US midterm elections show progress for climate initiatives

By Cameron Saunders
Despite being relatively under the radar, ballot initiatives dealing with fighting climate change had a notably strong showing in this year's elections

As the dust settles from the US midterm elections, Washington and the rest of the country are now coming to terms with the new norm: the Republicans have the House, the Democrats have managed to stay strong, and Trump looks weaker than ever. But one overlooked detail is that measures on the ballot dealing with climate policy fared quite well. 

In New York, $1.5bn for climate change mitigation and environmental projects passed handily after 81% of voters approved the measure. In Rhode Island, 66% of voters authorised a $50m green bond act. Voters in Boulder, Colorado approved a climate tax in addition to approval for the city to borrow against that tax to fund projects that address the environment. Even in El Paso, Texas – close to the heart of the American petroleum industry – three measures were passed that would see $257.8m invested for street and park improvements with $5m going towards green infrastructure.

A growing concern

These successes add to the hand of President Joe Biden, who this week attended and spoke at COP27 in Sharm El Sheikh, Egypt. He used the occasion to try to reassert American leadership in the ongoing climate crisis after the former president, Donald Trump, ignored the problem as much as he could. 

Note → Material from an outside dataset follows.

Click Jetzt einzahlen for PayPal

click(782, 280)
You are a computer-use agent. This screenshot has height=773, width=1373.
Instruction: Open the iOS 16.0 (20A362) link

Biden is still riding high from the August 16 signing of the Inflation Reduction Act which he was able to muscle through Congress. The Act, which pledges $369m on climate investment, is the largest package of its kind to have ever been passed by the American government. 

Despite this good news on the climate front, there were environmental measures on the ballot in some areas that didn’t pass. In Arizona, Proposition 310 was defeated. It would have approved a slight tax raise to help fires. As well, a measure in California which sought to tax high-earners and therefore encourage the purchase of electric vehicles, also failed. 

Though there were a few defeats, the midterms augur good things for a United States increasingly concerned with climate change.